The United States Agency for International Development (USAID) announced on February 15 an additional $42.5 million in humanitarian assistance for the people of El Salvador, Guatemala, and Honduras.
The sum “will help enable our United Nations (U.N.) and NGO partners to reach an additional 182,000 people across the region with life-saving assistance,” the agency said in a statement.
The new assistance, says USAID, will support programs that reduce food insecurity for the most vulnerable, support survivors and those at risk of gender-based violence and children in need of protection, and help households “restore their livelihoods, and provide safe-drinking water for poor families.”
In addition, the agency says it will continue to expand its initiatives to strengthen preparedness, mitigation, and response to natural disasters.
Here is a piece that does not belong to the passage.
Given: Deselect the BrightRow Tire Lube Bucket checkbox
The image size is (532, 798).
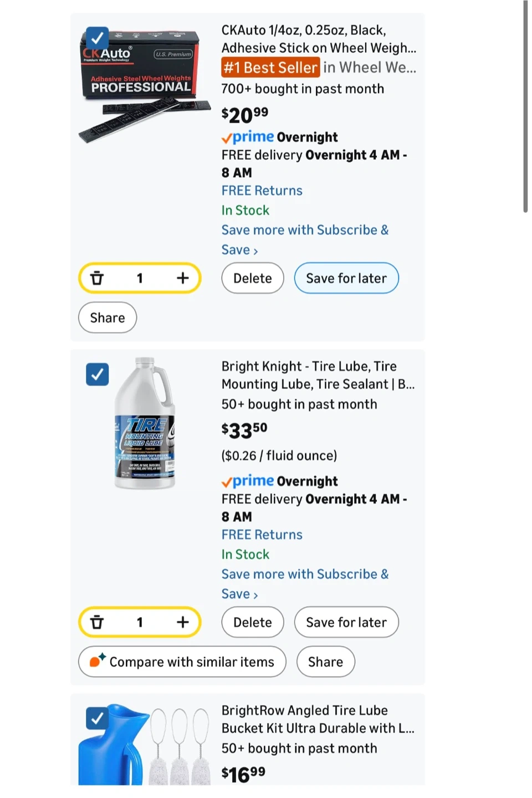Looking at the screenshot, I should click(98, 719).
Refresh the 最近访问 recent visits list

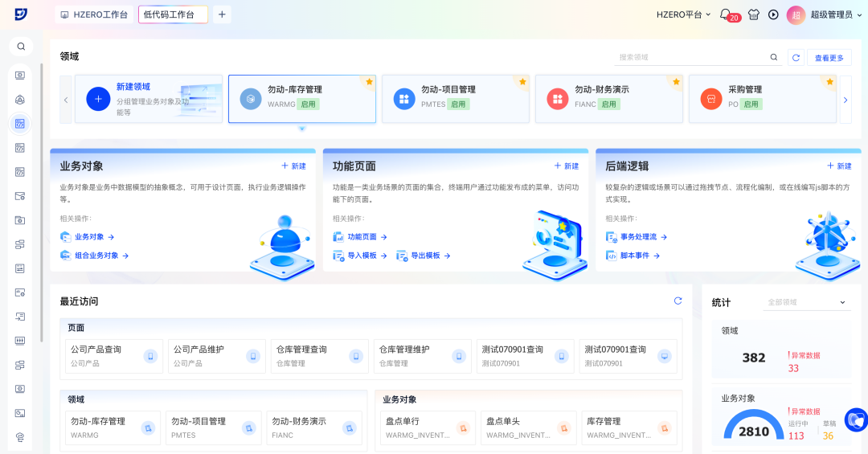click(x=678, y=301)
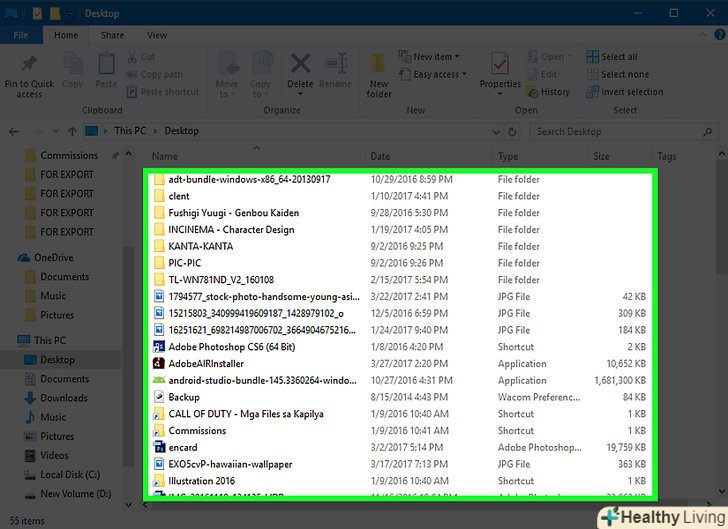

The new announcement brings USAID’s total humanitarian funding for these three countries to nearly $261 million as of April 2021, and comes, according to the agency, at a time when more than 9.3 million people in the so called Northern Triangle will require humanitarian assistance, according to estimates in the U.N. 2023 Humanitarian Response Plans.
The new USAID funding was announced virtually by USAID’s Assistant to the Administrator for USAID’s Bureau of Humanitarian Assistance Sarah Charles, during the 2023 Northern Central America Humanitarian Roundtable in Geneva.